(Records to use begins)
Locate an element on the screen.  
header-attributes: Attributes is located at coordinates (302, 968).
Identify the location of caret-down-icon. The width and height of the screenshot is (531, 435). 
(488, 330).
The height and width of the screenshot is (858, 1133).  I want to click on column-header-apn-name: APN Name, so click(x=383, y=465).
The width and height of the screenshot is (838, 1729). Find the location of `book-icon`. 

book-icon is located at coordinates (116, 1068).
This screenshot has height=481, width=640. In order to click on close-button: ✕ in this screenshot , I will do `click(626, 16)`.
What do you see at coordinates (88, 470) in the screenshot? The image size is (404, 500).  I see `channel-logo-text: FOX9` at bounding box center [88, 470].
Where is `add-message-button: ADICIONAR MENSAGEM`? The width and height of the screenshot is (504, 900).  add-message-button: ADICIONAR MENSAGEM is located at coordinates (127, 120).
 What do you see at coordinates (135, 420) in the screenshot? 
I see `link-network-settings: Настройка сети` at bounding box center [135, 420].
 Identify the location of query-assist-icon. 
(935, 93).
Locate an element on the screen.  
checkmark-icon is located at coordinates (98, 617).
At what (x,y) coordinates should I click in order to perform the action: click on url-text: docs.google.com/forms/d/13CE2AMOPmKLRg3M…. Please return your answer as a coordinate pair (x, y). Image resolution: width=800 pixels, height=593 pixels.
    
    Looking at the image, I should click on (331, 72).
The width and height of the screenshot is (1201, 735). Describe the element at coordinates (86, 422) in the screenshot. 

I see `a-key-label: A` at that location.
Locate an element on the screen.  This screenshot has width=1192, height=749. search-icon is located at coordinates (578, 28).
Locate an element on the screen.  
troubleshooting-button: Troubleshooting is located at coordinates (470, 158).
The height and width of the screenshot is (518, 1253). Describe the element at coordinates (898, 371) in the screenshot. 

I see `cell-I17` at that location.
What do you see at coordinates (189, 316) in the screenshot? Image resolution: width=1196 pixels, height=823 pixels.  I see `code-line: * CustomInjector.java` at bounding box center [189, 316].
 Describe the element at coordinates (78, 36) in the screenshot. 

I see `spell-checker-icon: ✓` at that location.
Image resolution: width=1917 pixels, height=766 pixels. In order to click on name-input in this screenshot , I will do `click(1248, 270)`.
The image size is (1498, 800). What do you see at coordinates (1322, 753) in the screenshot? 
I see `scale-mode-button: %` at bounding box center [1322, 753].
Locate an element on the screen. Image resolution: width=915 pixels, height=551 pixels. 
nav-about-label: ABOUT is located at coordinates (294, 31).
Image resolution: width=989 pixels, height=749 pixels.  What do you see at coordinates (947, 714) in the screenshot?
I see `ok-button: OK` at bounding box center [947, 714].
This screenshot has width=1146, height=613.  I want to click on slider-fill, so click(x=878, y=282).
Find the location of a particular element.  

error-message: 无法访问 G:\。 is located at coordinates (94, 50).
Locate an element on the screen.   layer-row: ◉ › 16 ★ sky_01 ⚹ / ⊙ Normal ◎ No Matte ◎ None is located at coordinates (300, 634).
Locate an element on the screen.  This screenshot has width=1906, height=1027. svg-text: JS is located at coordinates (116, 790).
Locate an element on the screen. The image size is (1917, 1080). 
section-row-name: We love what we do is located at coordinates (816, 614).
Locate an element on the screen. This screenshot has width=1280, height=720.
(Records to use ends)
[Your assignment] Reproduce the rows above verbatim, from the line containing "The height and width of the screenshot is (858, 1133)." to the line containing "coordinates (127, 120).", including both of those lines.

[Reply to the exercise]
The height and width of the screenshot is (858, 1133).  I want to click on column-header-apn-name: APN Name, so click(x=383, y=465).
The width and height of the screenshot is (838, 1729). Find the location of `book-icon`. 

book-icon is located at coordinates (116, 1068).
This screenshot has height=481, width=640. In order to click on close-button: ✕ in this screenshot , I will do `click(626, 16)`.
What do you see at coordinates (88, 470) in the screenshot? The image size is (404, 500).  I see `channel-logo-text: FOX9` at bounding box center [88, 470].
Where is `add-message-button: ADICIONAR MENSAGEM`? The width and height of the screenshot is (504, 900).  add-message-button: ADICIONAR MENSAGEM is located at coordinates (127, 120).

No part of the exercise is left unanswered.